Is that typical of acquired tastes? It may be. These are the days of the ascendency of the rational: and rationality (though some would dispute it) may in fact be more genuinely innate than a wholesale trust in the imagination. Finding the time and the willingness to be still, to cease from taut analysis and open oneself to inspiration, is something one warms to slowly in a sometimes lean and hungry age. It has to be acquired. It is akin to song - or to what Keats called ''negative capability,'' which simply means a conscious recognition that one needn't know all that can be known about wing bars and arias, and that there is a certain value in that ignorance.

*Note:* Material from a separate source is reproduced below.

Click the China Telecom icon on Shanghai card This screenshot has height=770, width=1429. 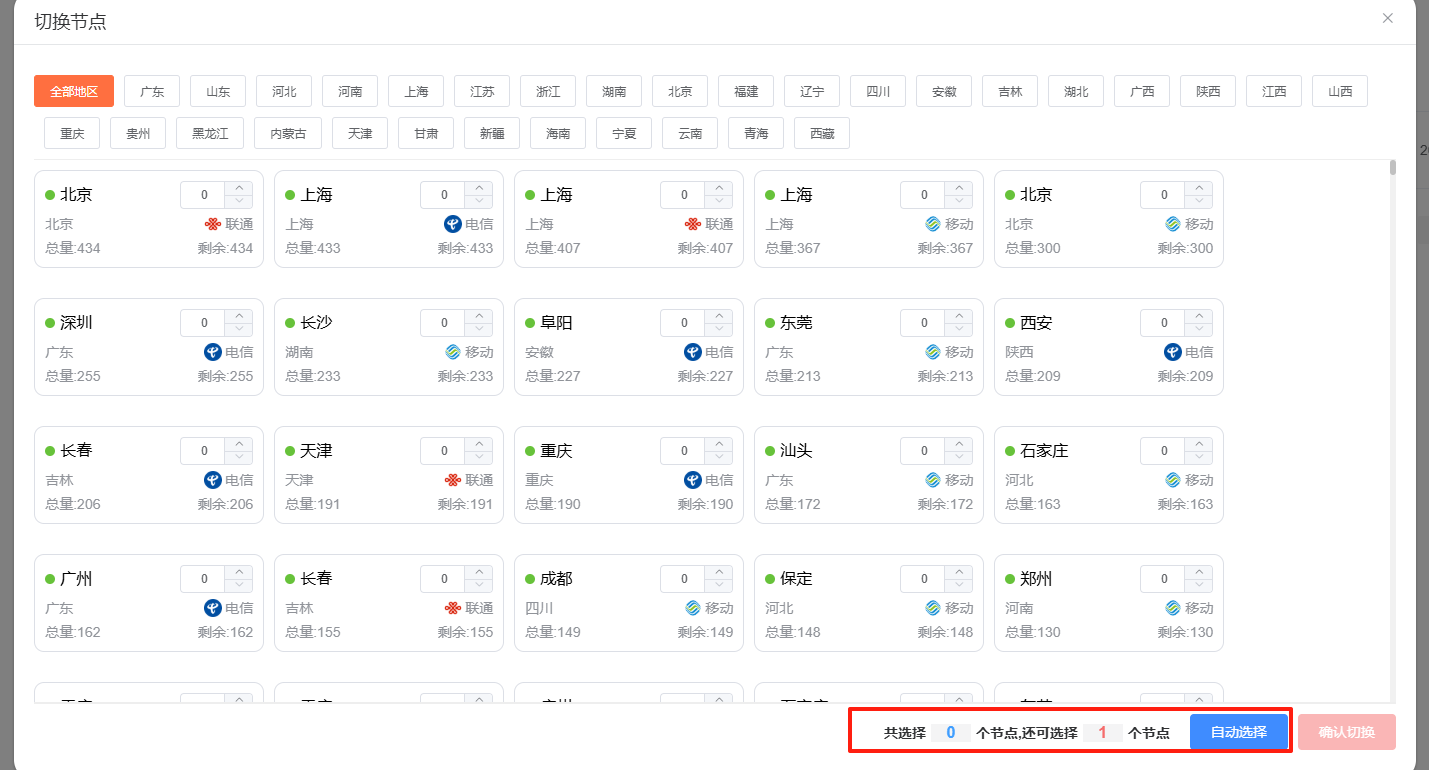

So I've come to appreciate birds. They seem to involve us in their lives - even in their ignorance. That day, the pond was their stage. The score they moved and sang to was a natural one. Selflessly, effortlessly, they bore witness to a constantly varied but perfectly controlled design. As individuals they might fly away and settle on other ponds. And as individuals we onlookers would soon find ourselves in other theaters. But the pond would continue to collect nameless waterbirds and anonymous watchers, assembled to participate in a kind of rural communion that hardly varied from year to year.

Where are those waterbirds when we're not watching them? Where is the opera when it is unperformed? Where is the aria when the radio is off? I'm not sure those are rational questions. They are probably susceptible only to imagination's mysterious and beautiful drifti - if, that is, one has acquired the taste for that sort of thing.